By Greg Marsden,
This originally appeared on Fleet News
What do people want from their transport system? Sustainable Mobility Week and the forthcoming Integrated National Transport Strategy are both opportunities to further flesh out what can feel like an age-old debate.
It is possible to point to places in the middle of big cities where there is a range of options which enable the kind of go-anywhere and multi-modal visions which seem to fit the bill.
Examples of smaller towns (think Netherlands) and more rural villages (think Switzerland) exist too. But for the vast majority of people in the UK this is not their reality. Why is it so difficult to deliver change here in the UK?

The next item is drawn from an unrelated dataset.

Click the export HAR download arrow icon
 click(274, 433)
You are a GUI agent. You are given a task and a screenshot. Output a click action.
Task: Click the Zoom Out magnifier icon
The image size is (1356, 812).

One of the key issues we face is competition for space. The growth of the private car and the layout of many of our towns and cities mean that it is often a question of which mode gets the high quality space.
While there are some great schemes which improve non-car based options this is often piecemeal. It is also happening at the same time that new car dependent developments are being built elsewhere which promote the growth in cars and make the equation for change even more difficult.
When we ask people what they want in terms of this transport corridor design or the other then this can polarise the debate. Do you live there or move through there? Are people for or against an idea, a colour of tarmac or a specific junction rearrangement? Are those the terms on which we need to have the discussion?
A different starting point
I am currently leading an exciting project with a team from the University of Leeds, Lancaster University and the Royal College of Art called INFUZE. INFUZE stands for Inspiring Futures for Zero Carbon Mobility.
It takes as a start point that the futures we build will be designed collaboratively between citizens, transport providers and government. This began with a series of engagement exercises to understand what people want their transport systems to enable. What does good look and feel like to people?
We heard very strongly that people want to feel safe, for the system to enable them to be independent. They want better places, more tranquil, more space for nature. They want their transport system to promote social interaction and social value.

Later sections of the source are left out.